- Opening Delimiter -
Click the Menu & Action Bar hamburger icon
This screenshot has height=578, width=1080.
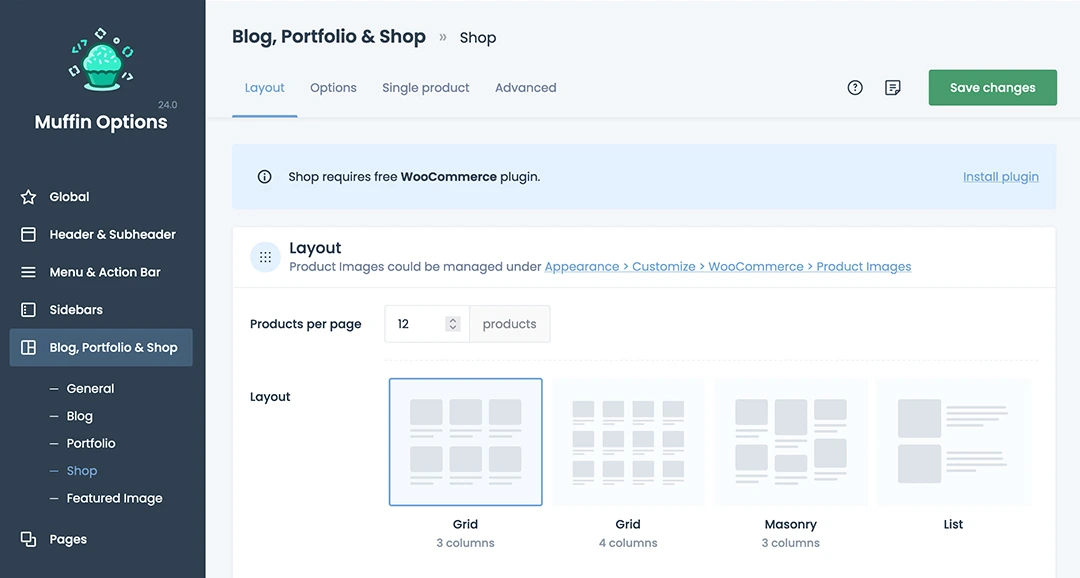click(29, 272)
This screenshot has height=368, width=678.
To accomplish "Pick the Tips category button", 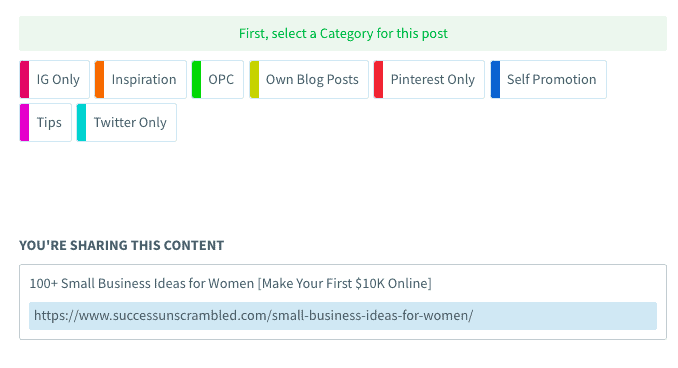I will [45, 122].
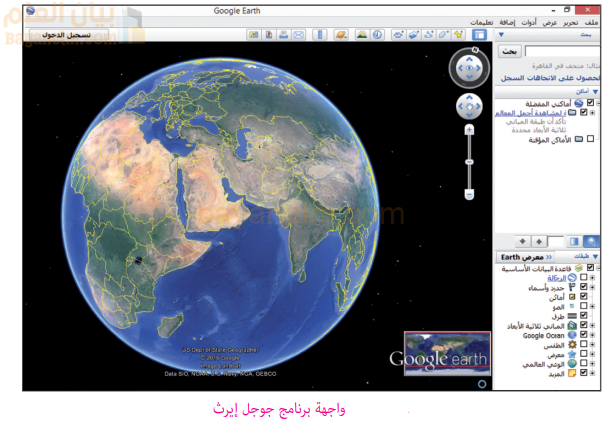
Task: Toggle the الطقس layer checkbox
Action: tap(583, 345)
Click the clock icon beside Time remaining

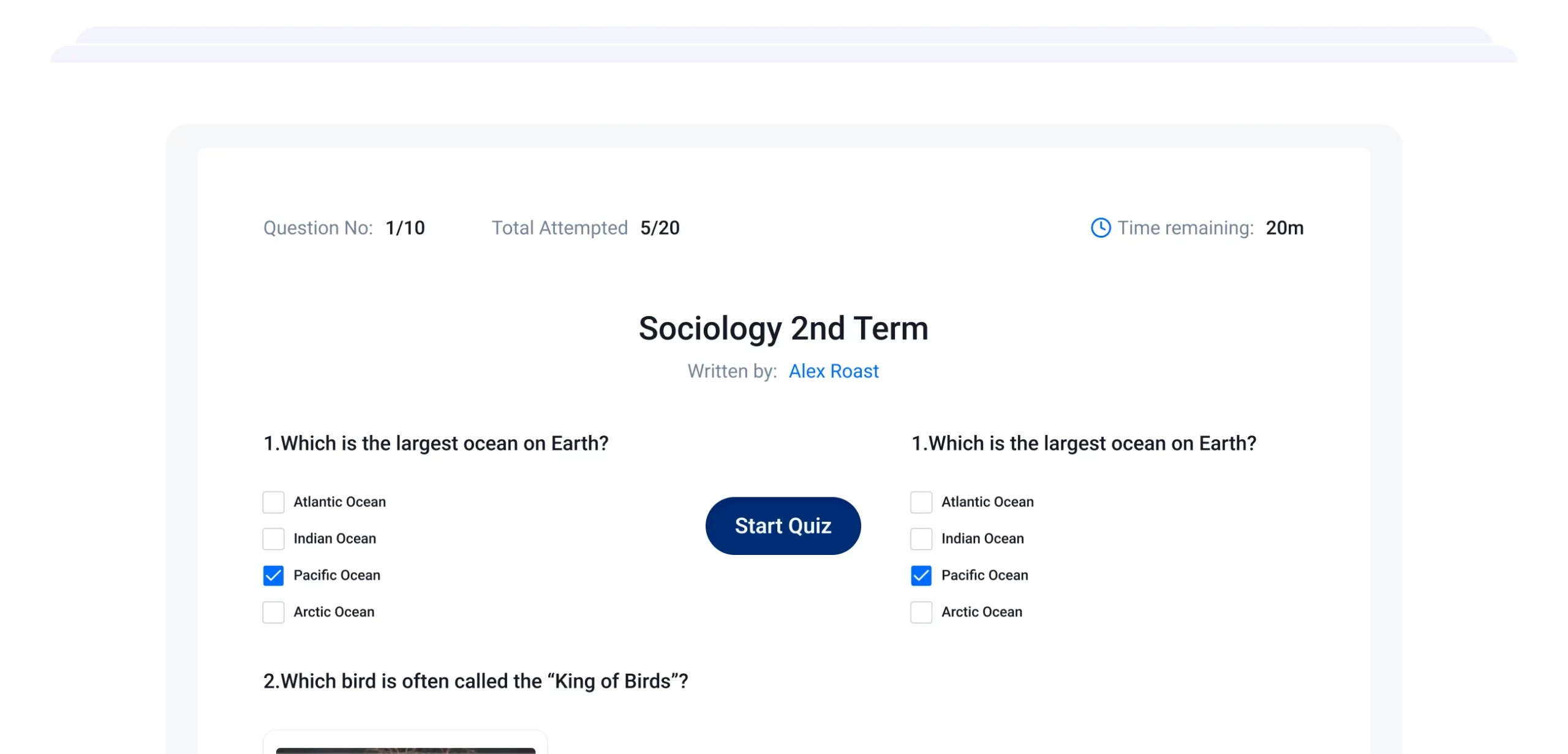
- Closing Delimiter -
The word "icon" occurs on some lines of the data. Give the number of those lines only.

2